John Markoff, in the American Journal of Sociology, wrote that "Ziblatt shines his spotlight on how those who had held economic and political power in the past attempted to keep on doing so and on how they innovated in order to keep essential things unchanged." Markoff states that, according to the book, "an antidemocratic right" is the faction that "prevails in democracy's crises" and that according to the book "democracy's stability depends on keeping 'the propertied and powerful' (p. 368) content".
Seva Gunitsky, in Perspectives on Politics, wrote that, as per the book, established conservative parties are crucial elements in changes in politics that lack violence and that such parties perceive democracy "as a gamble—a risky one, to be sure, but one on which they could place their own bets, and even win".

==Background==
Ziblatt is a political scientist. The book uses both statistics and archives as sources. Ziblatt did much of his research whilst in the basement of the Hatfield House.

==Contents==
The book's initial portion describes a crisis of the British Conservative Party circa 1906 and the German National People's Party. The author argues that the British discovered how a political party could continue the influence of the existing conservatives, and that the British party had stronger organization than the equivalent in 20th century Germany. Mark Koyama, in The Journal of Economic History, stated that "The British case-study foregrounds the main components of Ziblatt’s argument." The content about the UK has three chapters.

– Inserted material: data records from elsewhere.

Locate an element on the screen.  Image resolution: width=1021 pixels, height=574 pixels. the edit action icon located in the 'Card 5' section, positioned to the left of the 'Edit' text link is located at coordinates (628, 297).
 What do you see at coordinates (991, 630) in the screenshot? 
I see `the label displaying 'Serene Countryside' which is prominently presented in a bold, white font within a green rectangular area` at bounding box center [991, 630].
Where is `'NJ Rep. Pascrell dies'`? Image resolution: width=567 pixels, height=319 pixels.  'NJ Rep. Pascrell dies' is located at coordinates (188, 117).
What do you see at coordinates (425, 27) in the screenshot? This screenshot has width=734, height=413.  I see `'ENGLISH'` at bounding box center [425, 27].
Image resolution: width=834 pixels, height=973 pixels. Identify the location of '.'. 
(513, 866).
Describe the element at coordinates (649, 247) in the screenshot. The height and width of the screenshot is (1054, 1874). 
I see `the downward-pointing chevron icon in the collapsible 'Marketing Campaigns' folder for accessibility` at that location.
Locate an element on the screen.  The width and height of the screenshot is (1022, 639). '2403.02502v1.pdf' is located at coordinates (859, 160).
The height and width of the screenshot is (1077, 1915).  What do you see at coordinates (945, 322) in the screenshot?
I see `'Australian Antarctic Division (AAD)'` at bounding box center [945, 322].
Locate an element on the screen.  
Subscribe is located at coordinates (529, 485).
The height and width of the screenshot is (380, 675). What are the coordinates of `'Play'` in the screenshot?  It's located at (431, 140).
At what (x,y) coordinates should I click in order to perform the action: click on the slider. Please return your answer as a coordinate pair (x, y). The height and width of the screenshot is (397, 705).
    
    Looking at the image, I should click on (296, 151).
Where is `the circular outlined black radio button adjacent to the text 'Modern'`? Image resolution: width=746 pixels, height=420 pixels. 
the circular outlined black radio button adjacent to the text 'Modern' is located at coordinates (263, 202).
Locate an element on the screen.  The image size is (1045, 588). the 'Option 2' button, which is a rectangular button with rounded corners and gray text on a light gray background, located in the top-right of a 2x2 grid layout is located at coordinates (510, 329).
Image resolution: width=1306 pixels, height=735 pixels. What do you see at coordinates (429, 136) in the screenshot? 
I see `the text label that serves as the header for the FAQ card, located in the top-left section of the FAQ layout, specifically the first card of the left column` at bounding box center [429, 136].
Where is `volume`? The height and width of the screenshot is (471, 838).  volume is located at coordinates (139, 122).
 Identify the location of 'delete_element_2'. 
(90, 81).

The content about Germany, in the second part of the book, has about four chapters. Hermann Beck of the University of Miami states that "the lion's share" of the content is about those two countries.

In addition to the United Kingdom and Germany the book, in a third section, has content about post-1879 France, Italy, Latin America, Sweden, and Spain, as well as other parts of Scandinavia. The author stated that the countries that had conservative parties developing similarly to the British one accordingly had more democracy, using Sweden as an example of the British model.

Frieder Günther of the Institute of Contemporary History said that the manner of writing was "institutional".

==Reception==
Gunitsky stated that the book "accomplishes" its argument on how democracy developed on the continent, "usefully critiques explanations that emphasize economic development or the role of the working class" and "is an exemplary case of a deeply researched controlled comparison, one that performs the valuable service of offering paths to more questions." Gunitsky argued that the book does not adequately explore "external forces" and international relations, but that "These are perhaps unfair demands to make of" the work. Citing changes in the United States Republican Party, Gunitsky added "Although Donald Trump does not appear anywhere in the book, his specter looms over the argument." In response to Gunitsky's point about Eastern European parties, Ziblatt stated "The existence of strong autocrat parties is not a refutation of my thesis but, rather, an illustration of what happens over time when strong center-right parties are missing."

Günther wrote that the book presented a "viable argument" and that "All in all, the book's scope is impressive."

According to Koyama, the work is "a powerful and comprehensive account of the divergent political trajectories of Britain and Germany in the nineteenth and twentieth centuries."

Markoff stated that the book was "splendid".

Jorgen Møller of Aarhus University wrote that the study of Denmark's conservative party could be a rebuttal to the book's thesis.

J. M. Stonecash of Syracuse University gave the book three stars and stated it was "highly recommended". He added that it had "persuasive", "considerable evidence".

Beck described it as "well-written" and "astute".